Comme son titre l’indique, le personnage central se nomme Aya. C’est une jeune fille de 19 ans qui vit à Yopougon, quartier populaire d’Abidjan, à la toute fin des années 70. Si Aya est sérieuse et ne rêve que de continuer ses études pour devenir médecin, ses amies sont quant à elles un peu plus délurées et Aya se retrouve souvent, bien malgré elle, mêlée à leurs déboires amoureux, alors qu’elle a déjà fort affaire avec son père qui voudrait la marier avec le fils de son patron.
Au final, dans ces deux premiers tomes, Aya n’a pas un très grand rôle, néanmoins c’est elle qui centralise les différentes intrigues qui touchent ses proches. On fait ici la connaissance de ses deux meilleures amies, Adjoua et Bintou, de leurs familles respectives ainsi que de celle d’Aya, puis plus généralement des autres gens du quartier, les voisins, le patron du père d’Aya et sa famille, les dragueurs invétérés... Il y a beaucoup de personnages, mais on s’y retrouve assez vite car l’auteur sait s’y prendre pour nous présenter tout ce beau monde.

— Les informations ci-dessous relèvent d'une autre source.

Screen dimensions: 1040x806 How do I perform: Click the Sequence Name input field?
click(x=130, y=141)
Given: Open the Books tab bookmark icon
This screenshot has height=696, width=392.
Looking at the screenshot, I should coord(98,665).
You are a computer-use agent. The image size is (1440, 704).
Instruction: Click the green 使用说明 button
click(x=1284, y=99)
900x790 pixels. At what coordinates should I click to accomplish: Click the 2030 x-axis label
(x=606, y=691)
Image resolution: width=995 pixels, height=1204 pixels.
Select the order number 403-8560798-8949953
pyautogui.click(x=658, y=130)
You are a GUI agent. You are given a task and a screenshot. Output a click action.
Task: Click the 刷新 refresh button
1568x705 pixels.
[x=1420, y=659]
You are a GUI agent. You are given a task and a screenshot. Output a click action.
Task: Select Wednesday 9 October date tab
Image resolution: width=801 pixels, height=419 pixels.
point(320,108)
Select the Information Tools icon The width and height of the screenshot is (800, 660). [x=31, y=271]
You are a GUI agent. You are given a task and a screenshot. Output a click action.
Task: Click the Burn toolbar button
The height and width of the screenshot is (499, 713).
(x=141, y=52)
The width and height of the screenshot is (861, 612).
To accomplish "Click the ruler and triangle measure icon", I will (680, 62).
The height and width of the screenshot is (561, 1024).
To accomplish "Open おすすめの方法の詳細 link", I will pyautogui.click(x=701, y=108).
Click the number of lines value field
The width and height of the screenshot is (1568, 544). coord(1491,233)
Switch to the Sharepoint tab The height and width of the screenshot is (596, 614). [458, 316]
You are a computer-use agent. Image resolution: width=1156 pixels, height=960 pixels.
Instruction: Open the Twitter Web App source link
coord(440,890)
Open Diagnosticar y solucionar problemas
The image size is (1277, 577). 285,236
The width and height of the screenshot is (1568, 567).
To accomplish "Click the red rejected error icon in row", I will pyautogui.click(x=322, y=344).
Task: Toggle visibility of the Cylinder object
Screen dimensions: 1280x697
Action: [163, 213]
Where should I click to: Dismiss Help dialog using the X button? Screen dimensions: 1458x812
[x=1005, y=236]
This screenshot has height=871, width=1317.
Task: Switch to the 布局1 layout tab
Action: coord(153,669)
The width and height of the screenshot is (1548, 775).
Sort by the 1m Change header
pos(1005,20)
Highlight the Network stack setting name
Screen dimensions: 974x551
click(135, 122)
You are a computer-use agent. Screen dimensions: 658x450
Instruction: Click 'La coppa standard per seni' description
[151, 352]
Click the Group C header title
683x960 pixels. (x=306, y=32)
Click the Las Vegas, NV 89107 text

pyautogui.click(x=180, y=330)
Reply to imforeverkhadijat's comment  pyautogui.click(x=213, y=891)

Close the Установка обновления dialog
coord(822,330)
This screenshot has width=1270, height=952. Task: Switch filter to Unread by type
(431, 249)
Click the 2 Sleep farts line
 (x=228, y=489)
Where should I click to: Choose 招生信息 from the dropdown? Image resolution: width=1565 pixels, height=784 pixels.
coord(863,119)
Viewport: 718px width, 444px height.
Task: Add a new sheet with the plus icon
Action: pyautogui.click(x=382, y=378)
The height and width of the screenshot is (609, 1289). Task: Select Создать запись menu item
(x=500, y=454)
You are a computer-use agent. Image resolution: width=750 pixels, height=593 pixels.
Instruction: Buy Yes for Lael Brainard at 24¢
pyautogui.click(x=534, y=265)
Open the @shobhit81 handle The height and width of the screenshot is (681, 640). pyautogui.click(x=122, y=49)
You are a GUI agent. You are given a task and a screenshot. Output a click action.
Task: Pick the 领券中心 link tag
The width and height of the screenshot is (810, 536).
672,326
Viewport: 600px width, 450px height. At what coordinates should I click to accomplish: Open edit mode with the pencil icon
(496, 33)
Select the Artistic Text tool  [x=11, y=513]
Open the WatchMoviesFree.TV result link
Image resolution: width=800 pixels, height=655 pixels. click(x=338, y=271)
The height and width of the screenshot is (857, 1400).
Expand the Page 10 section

C’est une série sous forme de chronique, la vie quotidienne d’un quartier, d’adultes parfois un peu dépassés par les événements et de jeunes gens qui se cherchent, s’interrogent, ou pas, sur leur avenir, tombent amoureux et vivent leur vie en somme. C’est ce qui fait tout le charme de cette BD. C’est réaliste, mais optimiste, drôle et touchant. Les personnages sont très attachants, ce qui est pourtant assez difficile à rendre dans une BD et surtout pour un premier tome. On les suit avec plaisir et on a envie de savoir ce qui va leur arriver. Ils sont tous terriblement vivants et leurs traits de caractère, souvent très marqués, rendent particulièrement savoureuses leurs aventures tour à tour cocasses ou émouvantes. Ils sont indubitablement le point fort de cette série.
Il y a de l’humour et de la tendresse dans ces pages, c’est une BD à découvrir. Elle est publiée dans une collection dévolue aux adolescents, mais conviendra aussi bien à des adultes.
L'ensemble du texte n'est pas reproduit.